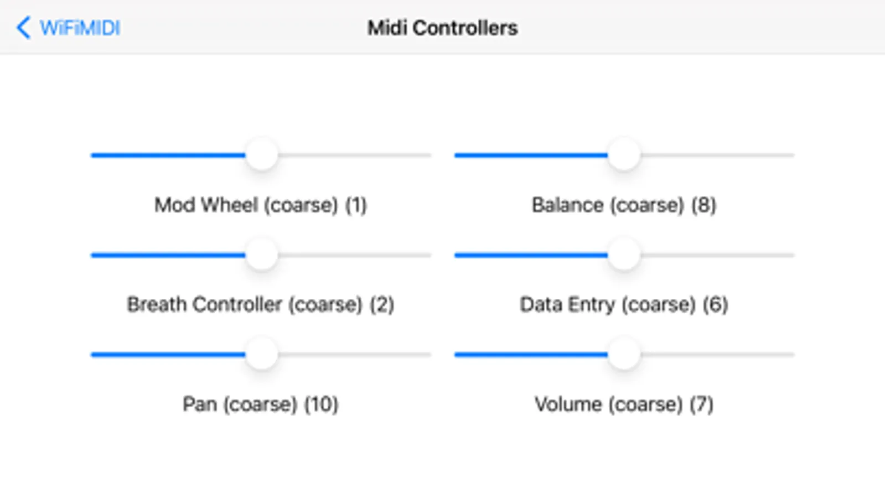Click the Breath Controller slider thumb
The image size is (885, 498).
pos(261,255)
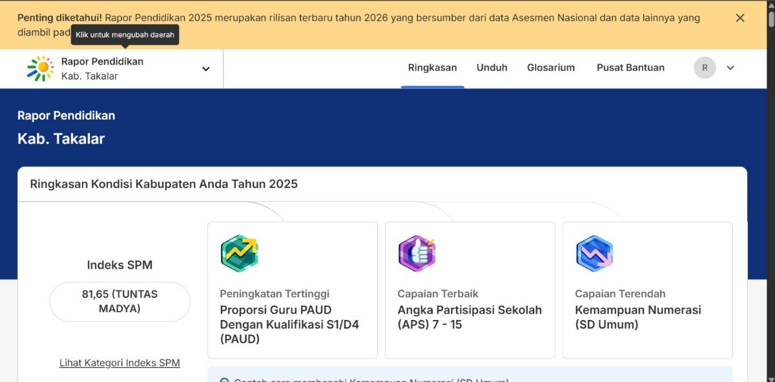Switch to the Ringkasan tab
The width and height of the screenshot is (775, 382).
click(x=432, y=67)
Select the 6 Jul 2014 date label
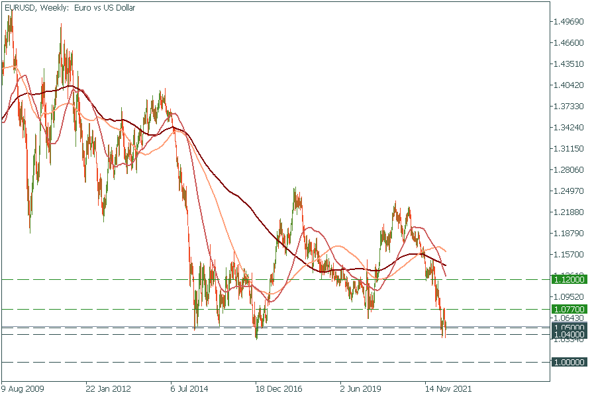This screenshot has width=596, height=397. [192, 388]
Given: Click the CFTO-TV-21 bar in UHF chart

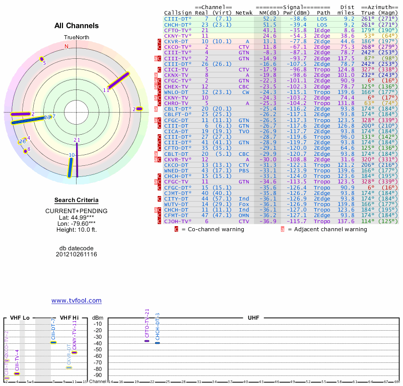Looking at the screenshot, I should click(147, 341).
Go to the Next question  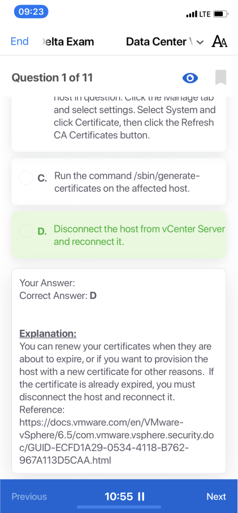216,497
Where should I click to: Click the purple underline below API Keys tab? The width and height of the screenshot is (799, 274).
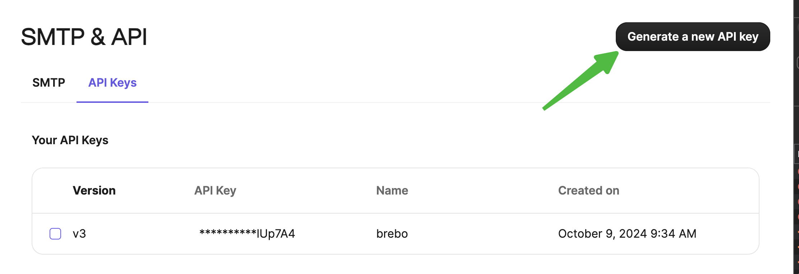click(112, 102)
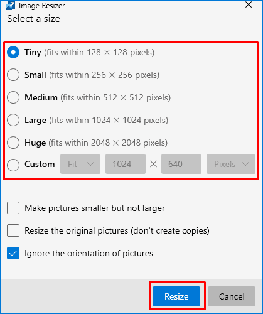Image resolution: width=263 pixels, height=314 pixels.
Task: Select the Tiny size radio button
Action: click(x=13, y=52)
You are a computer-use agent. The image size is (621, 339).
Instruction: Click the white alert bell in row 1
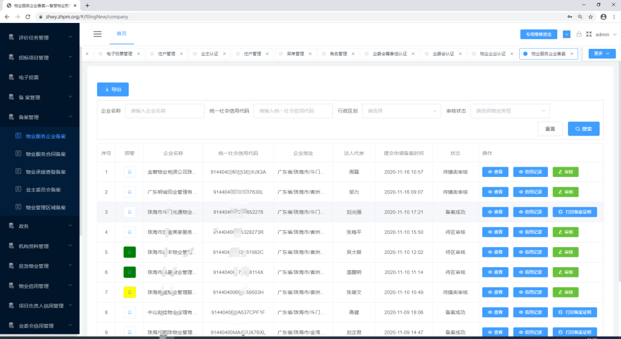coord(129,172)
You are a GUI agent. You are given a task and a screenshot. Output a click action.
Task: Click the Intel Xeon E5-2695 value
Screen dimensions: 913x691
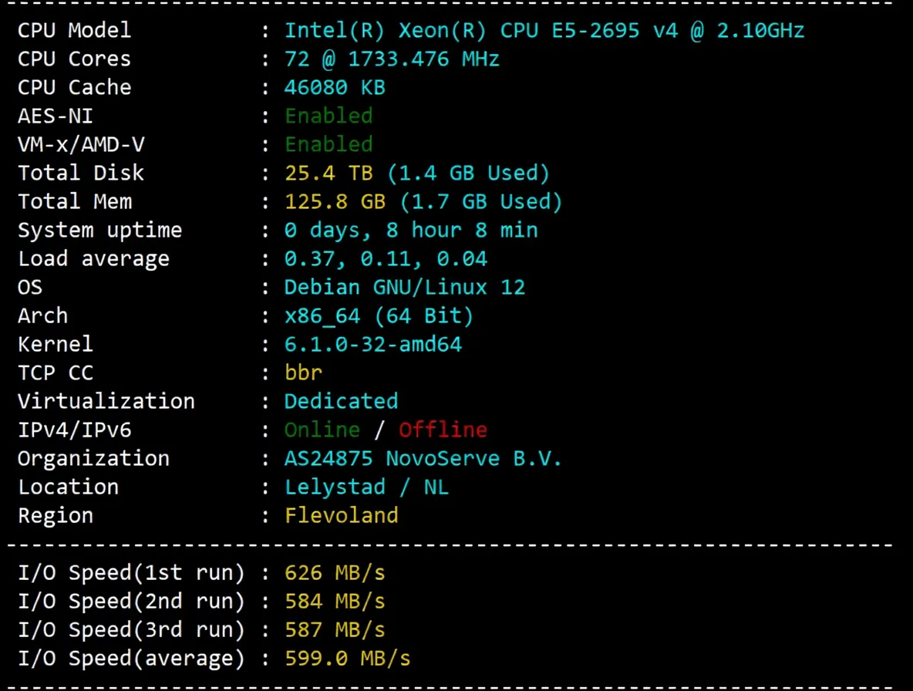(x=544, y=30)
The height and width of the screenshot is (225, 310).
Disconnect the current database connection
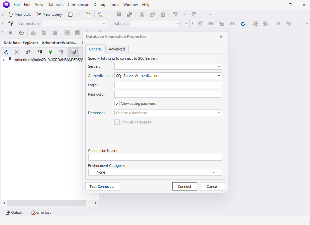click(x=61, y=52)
+ + + + + + +
§ **TASK ITEM**
Leave out every picture and copy, exactly as written, the lines from the one with "Instruction: Click the" through the end of the records above.

§ **REPLY TO THE EXERCISE**
Instruction: Click the white alert bell in row 1
coord(129,172)
You are a GUI agent. You are given a task and a screenshot. Output a click action.
Task: Click the Intel Xeon E5-2695 value
Screen dimensions: 913x691
(x=544, y=30)
The height and width of the screenshot is (225, 310).
Disconnect the current database connection
click(x=61, y=52)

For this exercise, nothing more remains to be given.